I couldn't get the water chiller pics to attach right away. Had to resize them. Here is my Bluhell in flower as well, smelling so sweet in the tent :icon_smile:

Well :doh: I attached the wrong pics. The first 2 plant pics are my BKush that are in my cabinet. The last 2 are the Bluhell in the tent


----------



## cmd420 (Jul 18, 2012)

I have a SD 150 as well.. good purchase


----------



## Hushpuppy (Jul 18, 2012)

So I pulled the Burmese Kush last wednesday and put up some nice, frosty buds. Not overly happy with the results but I guess for a 7week Kush I can't complain. here's a couple of the top buds :icon_smile:


----------



## Hushpuppy (Aug 7, 2012)

Here is a couple pics of the last set of plants that were in flower just a few days before harvest. This is Bluhell, 4 plants in the new tent. This is the first grow in the new tent. I only had these 4 under 2 600wHPS and they only filled a little over half of the tent. I wish I had planted 6 of these in there. I finished with 13oz dry weight, so I am quite happy with this one  

First 2 pics are just before harvest. The last pic is 4 weeks into flower so that you can see how much they thickened up by the end. These buds turned out to be very odd though. Not at all dense, thick, and tight, but loose and stringy and bead-like. I suspect this plant strain has Dr.Grinspoon in the genetics.


----------



## Hushpuppy (Aug 8, 2012)

I found this last pic of the harvest of the Bluhell. I ended up with my whole drying cabinet full-o-bud :icon_smile:


----------



## Sin inc (Aug 13, 2012)

wow vey nice hush cant wait to see more


----------



## Hushpuppy (Aug 20, 2012)

So I got 3 new girls in my tent in flower for 3 weeks now. 2 of them are BBP and the third is Blue Mystic. I can't get the Mystic to do just right in soil but the BBP seems to take well to my organic compost tea 

Also got some new kids in the bullpen waiting not so patiently for me to get my second tent up and rolling so that they can get to flowering. Check the growth from the second pic which was taken on 8-1 and the 3rd pic taken on 8-20. These are the infamous Blueberry Punch 

The last pics ar the newest kids the truely famous Larry OG Kush  :hubba:


----------



## The Silver Bullet Special (Aug 20, 2012)

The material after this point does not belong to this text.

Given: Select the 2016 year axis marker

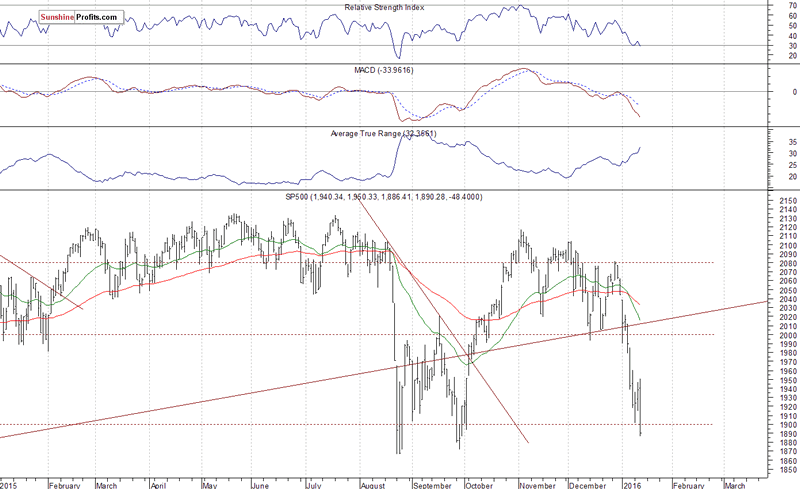Looking at the screenshot, I should pos(633,485).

I've heard mixed reviews about Blue Mystic, which is why I didnt get it. I went with purple #1 hopefully yours turn out good, I'll be watchin to see how it goes. Goodluck!


----------



## Hushpuppy (Aug 21, 2012)

This is the third run of the Blue Mystic and I have had decent harvests from it with nice smoke but not the best by far. This will be my last time running it unless it really knocks my socks off.  I am planning on crossing my Larrys(if I get a male) with the mystic and the Punch to see if I get something special or not.


----------



## The Silver Bullet Special (Aug 22, 2012)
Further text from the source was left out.